Hackerspace AU Mans

Contribuez !

Flasher son STM32


Écrit le Sam 06 Février 2016 par JackDesBwa

Contexte

Nous en parlions entre nous depuis longtemps et voilà : nous avons dégagé du temps pour commencer un vrai projet à base de STM32 (une famille de microcontrôleurs). Puisque nous n’y connaissons pour le moment pas grand-chose, il va falloir découvrir.

Voici donc quelques trouvailles sur une première étape primordiale : être capables d’envoyer notre code dans le puceron. Notez que ces propos sont le résultat d’expérimentations, et qu’ils pourraient donc être erronés ou incomplets.

Il arrivera dans l’article que certaines commandes soient détaillées. Si le niveau de détail n’est pas adapté à votre lecture, sachez que ces précisions ne sont pas nécessaires pour comprendre comment flasher le STM32.

Code de test

Nous commencerons par un code au demeurant inutile, mais fort simple, qui ne requiert pas d’accès spécifique au microcontrôleur. Après tout, nous cherchons seulement à flasher un code, pas à utiliser les possibilités du morceau de silicium.

Programme de test

Tout d’abord, il est important de le dire : n’utilisez pas ce genre de code !

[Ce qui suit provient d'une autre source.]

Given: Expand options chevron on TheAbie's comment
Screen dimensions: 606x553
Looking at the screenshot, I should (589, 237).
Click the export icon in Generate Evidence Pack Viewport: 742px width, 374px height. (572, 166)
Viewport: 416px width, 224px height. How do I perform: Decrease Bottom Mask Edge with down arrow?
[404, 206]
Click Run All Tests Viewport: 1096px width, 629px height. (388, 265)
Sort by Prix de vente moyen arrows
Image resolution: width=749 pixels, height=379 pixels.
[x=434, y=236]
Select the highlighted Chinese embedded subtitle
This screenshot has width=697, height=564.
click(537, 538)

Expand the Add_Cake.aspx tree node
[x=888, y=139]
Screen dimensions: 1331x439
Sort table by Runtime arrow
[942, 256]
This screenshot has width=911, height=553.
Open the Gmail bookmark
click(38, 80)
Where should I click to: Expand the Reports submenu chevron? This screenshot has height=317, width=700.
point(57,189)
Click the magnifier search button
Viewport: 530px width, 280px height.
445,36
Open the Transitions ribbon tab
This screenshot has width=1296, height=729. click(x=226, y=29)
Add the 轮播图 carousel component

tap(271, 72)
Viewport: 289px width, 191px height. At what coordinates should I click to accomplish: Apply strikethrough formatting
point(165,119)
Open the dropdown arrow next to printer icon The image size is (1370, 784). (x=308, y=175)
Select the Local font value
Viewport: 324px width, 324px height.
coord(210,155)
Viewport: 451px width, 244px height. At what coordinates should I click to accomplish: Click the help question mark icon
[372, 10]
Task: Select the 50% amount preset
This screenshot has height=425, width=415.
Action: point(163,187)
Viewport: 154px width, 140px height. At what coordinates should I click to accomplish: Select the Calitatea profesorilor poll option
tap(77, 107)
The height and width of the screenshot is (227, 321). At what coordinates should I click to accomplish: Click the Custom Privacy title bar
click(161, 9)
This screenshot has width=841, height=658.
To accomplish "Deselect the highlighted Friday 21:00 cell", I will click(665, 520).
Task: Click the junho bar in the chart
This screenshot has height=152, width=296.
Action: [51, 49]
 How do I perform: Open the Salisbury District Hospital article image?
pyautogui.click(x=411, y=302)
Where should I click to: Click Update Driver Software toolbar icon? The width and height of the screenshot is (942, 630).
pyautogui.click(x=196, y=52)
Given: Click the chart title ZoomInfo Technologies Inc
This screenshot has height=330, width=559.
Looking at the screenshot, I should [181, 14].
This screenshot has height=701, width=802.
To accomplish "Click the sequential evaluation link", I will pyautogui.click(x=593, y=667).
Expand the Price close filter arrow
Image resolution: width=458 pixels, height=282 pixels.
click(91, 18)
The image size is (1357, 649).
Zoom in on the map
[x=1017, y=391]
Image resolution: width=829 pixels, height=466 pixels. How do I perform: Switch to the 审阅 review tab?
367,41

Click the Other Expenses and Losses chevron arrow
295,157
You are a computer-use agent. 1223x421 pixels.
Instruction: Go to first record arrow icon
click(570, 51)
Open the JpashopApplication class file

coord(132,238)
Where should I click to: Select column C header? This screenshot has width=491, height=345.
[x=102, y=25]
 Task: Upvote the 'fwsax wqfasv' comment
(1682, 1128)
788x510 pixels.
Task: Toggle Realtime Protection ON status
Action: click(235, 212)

Cet exemple est outrageusement minimaliste et comporte une partie particulièrement affreuse. Il a pour seul intérêt d’illustrer le propos de cet article tout en étant exécutable sur une cible STM32 à condition de s’accommoder des atrocités réalisées ici. Je passerai sous silence la sorcellerie utilisée afin que vous ne soyez pas tenté d’imiter la formule douteuse, qui d’ailleurs vous reviendrait en pleine figure dès que vous essaieriez de réaliser quoi que ce soit de sérieux. Vraiment, n’utilisez pas cette horreur en dehors de cet article.

Appelons ce fichier useless.cpp

float measures[200];

int main() {
        float y = 0.0f;

        for (float & m : measures) {
                y = 200 + (y - 200) * 0.951229424501f;
                m = y;
        }

        while (true);
}

/* Very ugly part */
#define VECTOR __attribute__((section(".vector_table")))
unsigned int vector_table_sp VECTOR = 0x20000400;
int (*vectors_table_entry)() VECTOR = main;

Nous déclarons d’abord un tableau measures résidant en RAM qui récupèrera les résultats de nos calculs. Dans la pile, nous utiliserons une variable y initialisée à 0 qui servira d’accumulateur pour le calcul à suivre.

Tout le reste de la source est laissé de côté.